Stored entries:
Start of Block

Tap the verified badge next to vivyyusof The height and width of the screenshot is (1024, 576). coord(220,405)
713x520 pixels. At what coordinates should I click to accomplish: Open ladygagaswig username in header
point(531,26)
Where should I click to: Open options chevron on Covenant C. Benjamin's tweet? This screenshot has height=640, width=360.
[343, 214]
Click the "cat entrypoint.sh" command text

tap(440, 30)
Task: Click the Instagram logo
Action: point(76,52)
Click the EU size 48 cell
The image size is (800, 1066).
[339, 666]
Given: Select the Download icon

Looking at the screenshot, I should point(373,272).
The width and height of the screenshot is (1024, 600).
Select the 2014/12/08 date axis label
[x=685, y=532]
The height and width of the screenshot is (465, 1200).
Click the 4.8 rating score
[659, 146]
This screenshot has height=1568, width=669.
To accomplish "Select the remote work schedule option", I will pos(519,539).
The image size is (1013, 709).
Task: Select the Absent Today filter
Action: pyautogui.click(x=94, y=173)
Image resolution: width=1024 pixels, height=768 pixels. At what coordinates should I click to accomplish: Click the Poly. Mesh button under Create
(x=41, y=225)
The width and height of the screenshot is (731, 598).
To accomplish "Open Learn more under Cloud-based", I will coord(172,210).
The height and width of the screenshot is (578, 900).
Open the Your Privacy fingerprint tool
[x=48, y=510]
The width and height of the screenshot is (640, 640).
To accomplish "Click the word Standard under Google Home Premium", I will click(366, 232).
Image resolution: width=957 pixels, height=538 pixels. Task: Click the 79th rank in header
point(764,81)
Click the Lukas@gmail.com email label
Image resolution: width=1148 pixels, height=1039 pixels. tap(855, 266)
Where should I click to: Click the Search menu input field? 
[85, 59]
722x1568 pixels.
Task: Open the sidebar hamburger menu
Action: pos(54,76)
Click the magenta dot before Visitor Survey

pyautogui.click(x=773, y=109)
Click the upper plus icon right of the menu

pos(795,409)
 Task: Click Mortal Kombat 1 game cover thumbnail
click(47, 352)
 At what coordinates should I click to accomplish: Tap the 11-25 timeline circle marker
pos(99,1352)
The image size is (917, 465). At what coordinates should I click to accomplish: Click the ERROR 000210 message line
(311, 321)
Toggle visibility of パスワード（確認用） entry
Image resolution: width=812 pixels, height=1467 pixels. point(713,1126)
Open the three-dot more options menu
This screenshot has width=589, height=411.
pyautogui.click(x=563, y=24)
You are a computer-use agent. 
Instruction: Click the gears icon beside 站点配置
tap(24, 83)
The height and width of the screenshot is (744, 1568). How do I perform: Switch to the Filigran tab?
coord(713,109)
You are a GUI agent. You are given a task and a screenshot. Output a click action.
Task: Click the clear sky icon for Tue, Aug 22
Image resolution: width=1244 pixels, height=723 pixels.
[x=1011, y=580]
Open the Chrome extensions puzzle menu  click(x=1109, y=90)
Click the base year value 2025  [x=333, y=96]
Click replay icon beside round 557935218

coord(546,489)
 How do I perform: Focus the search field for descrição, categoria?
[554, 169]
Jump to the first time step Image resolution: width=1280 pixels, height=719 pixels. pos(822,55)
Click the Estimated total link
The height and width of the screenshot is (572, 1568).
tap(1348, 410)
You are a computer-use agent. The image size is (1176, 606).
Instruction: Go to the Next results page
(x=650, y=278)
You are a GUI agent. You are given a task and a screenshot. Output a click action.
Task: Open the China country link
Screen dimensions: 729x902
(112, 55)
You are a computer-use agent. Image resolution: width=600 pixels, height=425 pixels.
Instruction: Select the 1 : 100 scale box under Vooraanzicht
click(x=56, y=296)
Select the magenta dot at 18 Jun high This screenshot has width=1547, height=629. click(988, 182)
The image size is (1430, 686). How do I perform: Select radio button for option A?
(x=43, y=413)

End of Block

Recopy the entries above exactly, with every line included.

Tap the verified badge next to vivyyusof The height and width of the screenshot is (1024, 576). coord(220,405)
713x520 pixels. At what coordinates should I click to accomplish: Open ladygagaswig username in header
point(531,26)
Where should I click to: Open options chevron on Covenant C. Benjamin's tweet? This screenshot has height=640, width=360.
[343, 214]
Click the "cat entrypoint.sh" command text

tap(440, 30)
Task: Click the Instagram logo
Action: point(76,52)
Click the EU size 48 cell
The image size is (800, 1066).
[339, 666]
Given: Select the Download icon

Looking at the screenshot, I should point(373,272).
The width and height of the screenshot is (1024, 600).
Select the 2014/12/08 date axis label
[x=685, y=532]
The height and width of the screenshot is (465, 1200).
Click the 4.8 rating score
[659, 146]
This screenshot has height=1568, width=669.
To accomplish "Select the remote work schedule option", I will pos(519,539).
The image size is (1013, 709).
Task: Select the Absent Today filter
Action: pyautogui.click(x=94, y=173)
Image resolution: width=1024 pixels, height=768 pixels. At what coordinates should I click to accomplish: Click the Poly. Mesh button under Create
(x=41, y=225)
The width and height of the screenshot is (731, 598).
To accomplish "Open Learn more under Cloud-based", I will coord(172,210).
The height and width of the screenshot is (578, 900).
Open the Your Privacy fingerprint tool
[x=48, y=510]
The width and height of the screenshot is (640, 640).
To accomplish "Click the word Standard under Google Home Premium", I will click(366, 232).
Image resolution: width=957 pixels, height=538 pixels. Task: Click the 79th rank in header
point(764,81)
Click the Lukas@gmail.com email label
Image resolution: width=1148 pixels, height=1039 pixels. tap(855, 266)
Where should I click to: Click the Search menu input field? 
[85, 59]
722x1568 pixels.
Task: Open the sidebar hamburger menu
Action: pos(54,76)
Click the magenta dot before Visitor Survey

pyautogui.click(x=773, y=109)
Click the upper plus icon right of the menu

pos(795,409)
 Task: Click Mortal Kombat 1 game cover thumbnail
click(47, 352)
 At what coordinates should I click to accomplish: Tap the 11-25 timeline circle marker
pos(99,1352)
The image size is (917, 465). At what coordinates should I click to accomplish: Click the ERROR 000210 message line
(311, 321)
Toggle visibility of パスワード（確認用） entry
Image resolution: width=812 pixels, height=1467 pixels. point(713,1126)
Open the three-dot more options menu
This screenshot has width=589, height=411.
pyautogui.click(x=563, y=24)
You are a computer-use agent. 
Instruction: Click the gears icon beside 站点配置
tap(24, 83)
The height and width of the screenshot is (744, 1568). How do I perform: Switch to the Filigran tab?
coord(713,109)
You are a GUI agent. You are given a task and a screenshot. Output a click action.
Task: Click the clear sky icon for Tue, Aug 22
Image resolution: width=1244 pixels, height=723 pixels.
[x=1011, y=580]
Open the Chrome extensions puzzle menu  click(x=1109, y=90)
Click the base year value 2025  [x=333, y=96]
Click replay icon beside round 557935218

coord(546,489)
 How do I perform: Focus the search field for descrição, categoria?
[554, 169]
Jump to the first time step Image resolution: width=1280 pixels, height=719 pixels. pos(822,55)
Click the Estimated total link
The height and width of the screenshot is (572, 1568).
tap(1348, 410)
You are a computer-use agent. The image size is (1176, 606).
Instruction: Go to the Next results page
(x=650, y=278)
You are a GUI agent. You are given a task and a screenshot. Output a click action.
Task: Open the China country link
Screen dimensions: 729x902
(112, 55)
You are a computer-use agent. Image resolution: width=600 pixels, height=425 pixels.
Instruction: Select the 1 : 100 scale box under Vooraanzicht
click(x=56, y=296)
Select the magenta dot at 18 Jun high This screenshot has width=1547, height=629. click(988, 182)
The image size is (1430, 686). How do I perform: Select radio button for option A?
(x=43, y=413)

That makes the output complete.